Camp Palmer: Relationships that Matter

June 15, 2016

If you were to take I-59 North out of Birmingham, AL and drive for a good 100 miles or so, you’d come to the town of Mentone, AL just before you crossed the Georgia state line.  It rests peacefully upon Lookout Mountain, in the southern foothills of the Appalachians, with a population well under 500 residents.  That is, until summer arrives.

Beginning in late May and continuing through August, campers and staffers descend upon the quaint town to enjoy one of Mentone’s eight different summer camps situated along various mountain streams and hideaways.  One can hardly blame them- the location couldn’t be more perfect.  Between the waterfalls and expansive blue skies, shady trees and mountain breezes, it’s the ideal getaway for any young person looking for a summer of fun!

In the late 1960s, Independent Presbyterian Church (IPC) in Memphis, TN began the now long-standing tradition of taking the residents of Palmer Home for Children to Camp Desoto in Mentone, along with their own children and youth.  It began as a kind-hearted gesture on the part of Dr. Hugh Francis, who learned that the caregivers of Palmer Home had very limited time away from the children in their care.  It was decided that the church could provide two weeks of vacation for them by creating a fun-filled camp experience for the children.  Members of the church brought their families along and cared for children of Palmer Home as well, and Dr. Frances served as camp director! Nearly 50 years later, their gift continues in the form of Camp Palmer.

Today, Phil and Marsha Hurt, directors of Camp Desoto, allow IPC access to their facilities the week before their summer schedule begins.  The adults of IPC come together to fund and staff Camp Palmer.  All school-aged children are welcome to attend, with the oldest students often helping run the games and events.  The students can participate in a variety of activities ranging from archery or canoeing to horseback riding or beading jewelry.  In addition to all the outdoor fun, great relationships have formed between the members of Palmer Home and IPC.

In fact, Palmer Home’s current Vice President of Rescue, Robert Farris, was first introduced to Palmer Home through Camp Palmer. As a young youth minister at the church he was told that he was in charge of running Camp Palmer.  His response at the time was confusion, but now he has a different perspective.  “I think Camp Palmer has been an incredible camp both for IPC and Palmer Home because it’s been a way to continually develop relationships between our children and their children; our families and their families.  That’s really how I came to know and love Palmer Home- through relationships established at Camp Palmer.”

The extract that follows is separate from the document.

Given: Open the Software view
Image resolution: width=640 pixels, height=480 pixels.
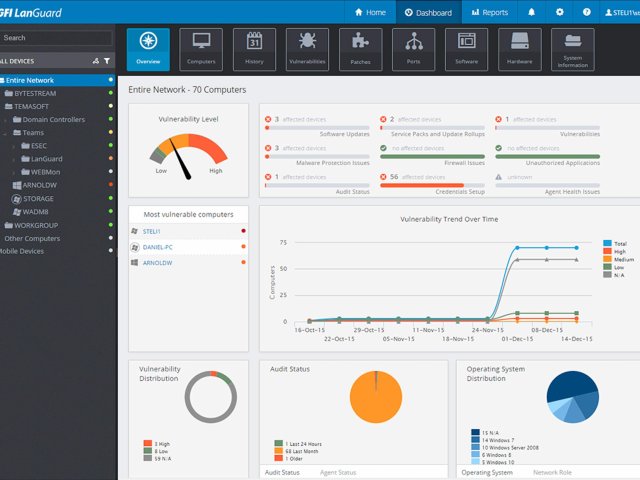Looking at the screenshot, I should coord(466,49).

Blakely Fletcher, a member of IPC, says those strong relationships are what make Camp Palmer such a meaningful tradition. “All the different ages of children come together- both IPC and Palmer Home. They’re completely unplugged and free to just be kids. They play in the woods and ride horses and catch fish- things they didn’t know they could do!” She’s been coming for four years now, with her whole family, and her husband acts as Camp doctor.  “The bonds continue,” she says. “Those friendships grow every year as they reunite here at Camp Palmer.”